Esta lámpara resplandeciente, que ha sido encendida para servir nuestra salvación, debe siempre brillar en nosotros... Esta lámpara de la ley y de la fe, no debemos por tanto ocultarla, sino colocarla siempre en la Iglesia como sobre el lampadario, para la salvación de un gran número, a fin de alegrarnos de la luz de su verdad, y brillar en todos los creyentes.
San Francisco de Sales, obispo
Tratado del Amor de Dios: Contemplar a Dios
«Para que todos los que entren vean la luz» (Lc 8,16)Libro II, 1. IV, 87
Solemos decir que cuando el sol se levanta rojizo para después tornarse oscuro y triste, o cuando al ocultarse se ofrece amarillento, pálido y mortecino, ello es señal de tiempo lluvioso.
Teótimo, el sol no es rojo, ni negro, ni pálido, ni gris; esa gran luminaria no está sujeta a las vicisitudes y cambios de colores, pues su único color es la clarísima luz, que es invariable.
Pero hablamos así, porque lo vemos así a causa de la variedad de vapores que está entre el sol y nuestros ojos, y que nos hacen verle de diferentes maneras.
Lo mismo nos pasa con Dios. Por sus obras y a través de ellas le contemplamos como si tuviese multitud de diferentes excelencias y perfecciones...
Si le contemplamos cuando libera al pecador de su miseria, decimos que es misericordioso; cuando le vemos como Creador de todas las cosas, omnipotente; cuando cumple exactamente sus promesas, veraz; al ver el orden con que ha creado todas las cosas, admiramos su sabiduría. Y así consecutivamente, según la variedad de sus obras le atribuimos una diversidad de perfecciones.

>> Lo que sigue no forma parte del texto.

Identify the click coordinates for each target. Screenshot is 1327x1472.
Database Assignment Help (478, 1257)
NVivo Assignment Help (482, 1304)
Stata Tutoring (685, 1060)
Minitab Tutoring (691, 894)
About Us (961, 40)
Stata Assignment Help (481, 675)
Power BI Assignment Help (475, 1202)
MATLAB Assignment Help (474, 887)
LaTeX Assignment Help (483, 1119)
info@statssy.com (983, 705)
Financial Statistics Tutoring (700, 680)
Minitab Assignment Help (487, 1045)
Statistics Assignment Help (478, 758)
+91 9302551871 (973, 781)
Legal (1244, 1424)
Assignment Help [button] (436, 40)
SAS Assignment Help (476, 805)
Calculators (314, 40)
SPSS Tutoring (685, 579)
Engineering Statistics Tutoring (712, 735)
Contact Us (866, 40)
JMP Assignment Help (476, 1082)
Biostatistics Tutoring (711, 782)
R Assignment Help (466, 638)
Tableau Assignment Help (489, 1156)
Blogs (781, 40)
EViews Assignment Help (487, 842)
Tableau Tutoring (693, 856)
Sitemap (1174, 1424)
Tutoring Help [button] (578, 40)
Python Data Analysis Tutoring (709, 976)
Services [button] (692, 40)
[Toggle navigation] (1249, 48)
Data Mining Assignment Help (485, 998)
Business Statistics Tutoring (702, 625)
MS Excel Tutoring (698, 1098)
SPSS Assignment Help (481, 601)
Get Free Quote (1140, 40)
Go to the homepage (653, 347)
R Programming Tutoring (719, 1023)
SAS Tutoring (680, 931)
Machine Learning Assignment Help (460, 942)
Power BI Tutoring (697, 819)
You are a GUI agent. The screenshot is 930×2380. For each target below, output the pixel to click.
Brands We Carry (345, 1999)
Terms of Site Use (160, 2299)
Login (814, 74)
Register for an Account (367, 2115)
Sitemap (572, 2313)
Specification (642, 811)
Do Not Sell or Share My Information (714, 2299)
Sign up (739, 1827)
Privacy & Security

Sin embargo, en Dios no hay ni variedad ni diferencia alguna de perfección, en Sí mismo es una sola perfección, simple y única perfección; pues todo lo que está en Él no es sino Él mismo y todas las excelencias, que decimos que tiene en Sí en tan gran variedad, están allí en una simplicísima y purísima unidad.
Lo mismo que el Sol carece de todos esos colores que le atribuimos y sólo tiene una clarísima luz, que está por encima de todo color y que hace colorear todos los colores, así en Dios no hay más que una sola y pura excelencia que está por encima de toda perfección y que da la perfección a todo.